Maximum Output Power

• As we have discueed that ideal extreme peak output current for both dual supply and single power supply push pull amplifer is amlsot Ic(sat) and max peak output voltage is almost VCEQ.
• The ideal max average output is given here.

Pout = Iout(rms)Vout(rms)

• As

Iout(rms) = 0.707Iout( peak) = 0.707Ic (sat)

Vout(rms) = 0.707Vout( peak) = 0.707VCEQ

Pout = 0.5Ic(sat)VCEQ

• Putting value of VCC/2 in place of VCEQ the maximum average output power will be.

Pout= 0.25Ic (sat)VCC

Class B and Class AB DC Input Power

• The input power is boatned from the VCC source and is given as.

PDC = ICCVCC

• As every transistor draws current for half singal the current is half wave with an average value given as.

ICC= Ic(sat)/π

• Hence

PDC= Ic(sat)VCC/π

Class B and AB Efficiency

• The main benefit of push pull class B amplifier and class AB than class A is that their large efficceny.
• This benefit generally dominates the trouble of biasing the class AB push-pull amplifier to eradicate crossover distortion.
• As we know that efficiency is ratio between output power ac to dc input power.

Ƞ= Pout/ PDC

• The maximum efficiency for class B amplifier can be fined as.

Pout = 0.25Ic(sat)VCC

Ƞ max= Pout/ PDC= 0.25Ic(sat)VCC/ (Ic(sat)VCC/Ƞ)

= 0.25π

Ƞ max= 0.79 or 79%

• While efficiency for class A amplifer is 25 percent.
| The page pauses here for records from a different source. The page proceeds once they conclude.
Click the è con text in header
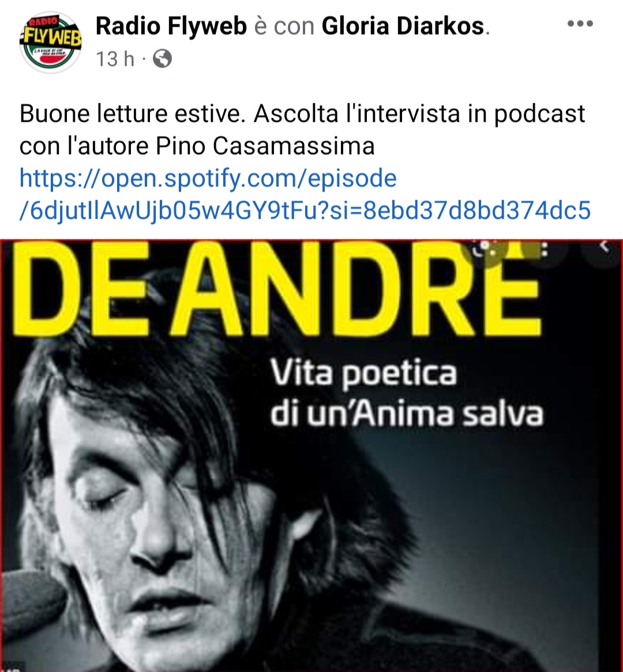Image resolution: width=623 pixels, height=672 pixels. pyautogui.click(x=284, y=26)
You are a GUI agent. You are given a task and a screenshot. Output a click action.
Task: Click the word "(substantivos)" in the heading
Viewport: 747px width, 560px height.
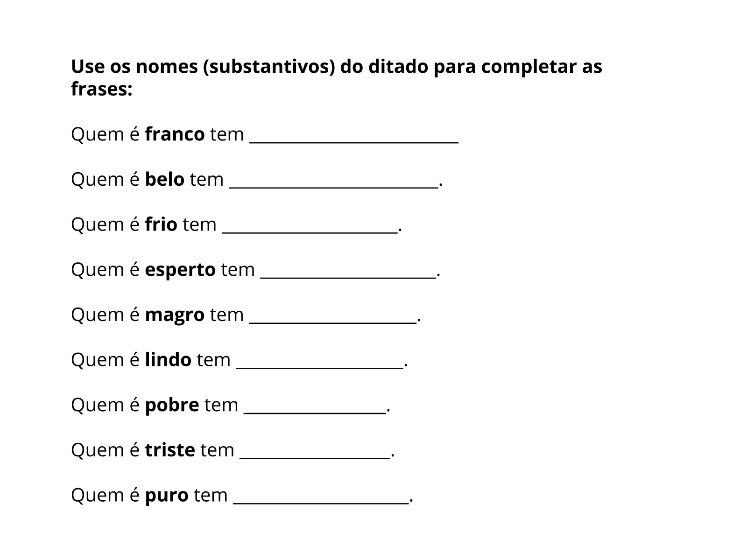tap(269, 67)
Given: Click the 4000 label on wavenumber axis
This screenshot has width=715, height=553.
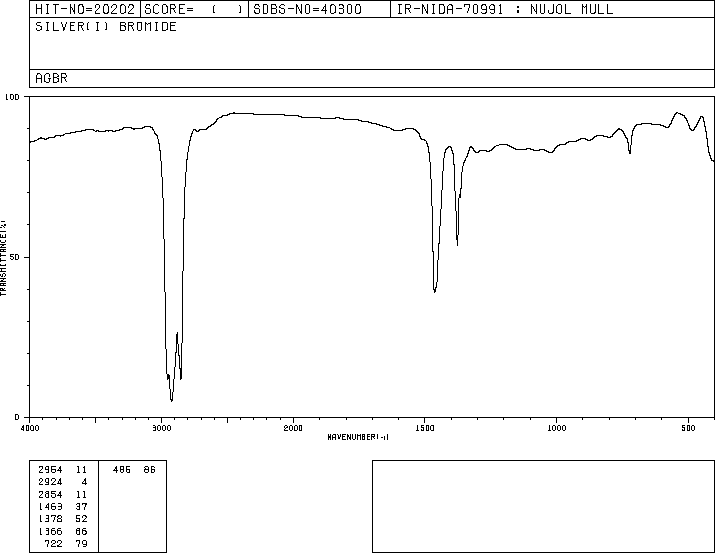Looking at the screenshot, I should pos(30,428).
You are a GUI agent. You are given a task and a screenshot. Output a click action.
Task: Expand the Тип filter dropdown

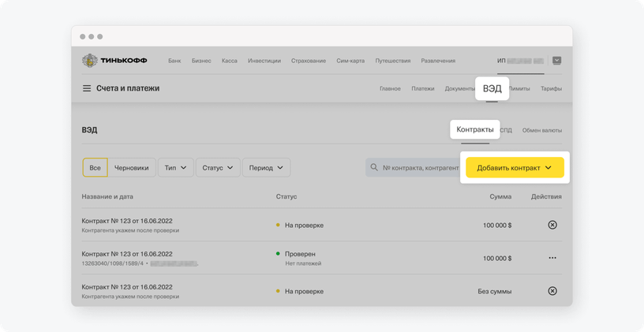(175, 167)
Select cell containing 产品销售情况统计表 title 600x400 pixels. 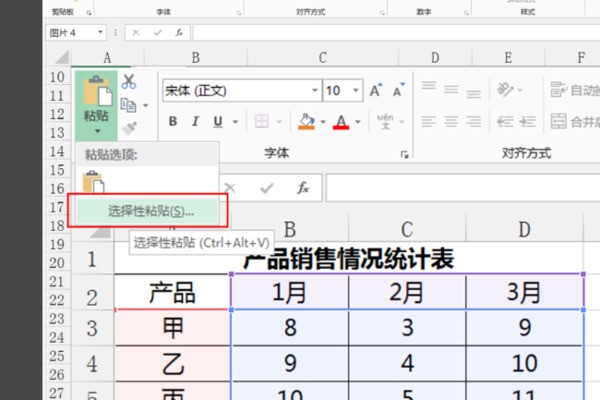(x=348, y=260)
#### Darlington Class AB Amplifier

• In numerous applications where the push-pull configuration has used the resistance of the load is less.
• For instance, the speaker has normally used class AB push-pull amplifier.
• As we discussed above that push-pull amplifiers can show very less value resistance to input resistance to the previous amplifier which drives it.
• According to previous amplifier output resistance, the less push-pull input resistance can load it harshly and highly decrease the voltage gain.
• For instance, if every bias resistance is one-kilo ohm and if complementary transistor in a push-pull amplifier shows an ac β of fifty and resistance of the load is eight ohms.
• The value of input resistance will be.

Rin= βac(r’e + RL)││ R1││ R2= 50(1 Ω + 8 Ω)││1kΩ││1kΩ=236Ω

• If the collector resistance of the operating amplifier is one-kilo ohm the input resistance of the push-pull amplifier decreases the effective collector resistance of the driving amplifier to the value Rc=RC ││Rin= 1.0 kΩ││236Ω = 190Ω.
• This severely decreases the voltage gain of the driving amplifier since its gain is Rc/r’e.
• In some applications, less resistance load a push-pull amplifier with Darlington transistor can be used to increase input resistance used to driving the amplifier and avoid severe decrement the voltage gain.
• The net ac β of Darlington pair is usually denoted excess of thousand.
• With that bias, resistance can be large since the base current is needed.
• The Darlington class AB push-pull amplifier is shown in the below figure. 7.19
• There is a need of 4 diodes in the bias circuitry to fulfill the 4 base-emitter junctions of 2 Darlington pair. #### Complementary Darlington Class AB Amplifier

• The complementary Darlington also called Sziklai pair.
• It is like the Darlington pair with a difference is that it has different categories of transistors one NPN second is PNP.
• the below figure shows the class AB push-pull amplifier with 2 NPN output power transistor denoted as Q2 and Q4.
• The upper portion of the push-pull circuit is normal Darlington pair and the lower portion is complementary Darlington. So, friends, it is a detailed post about CLASS B and Class AB Push-Pull Amplifier if you have any query ask in comments. See you in the next tutorial. I tried my level best to make it simple for you.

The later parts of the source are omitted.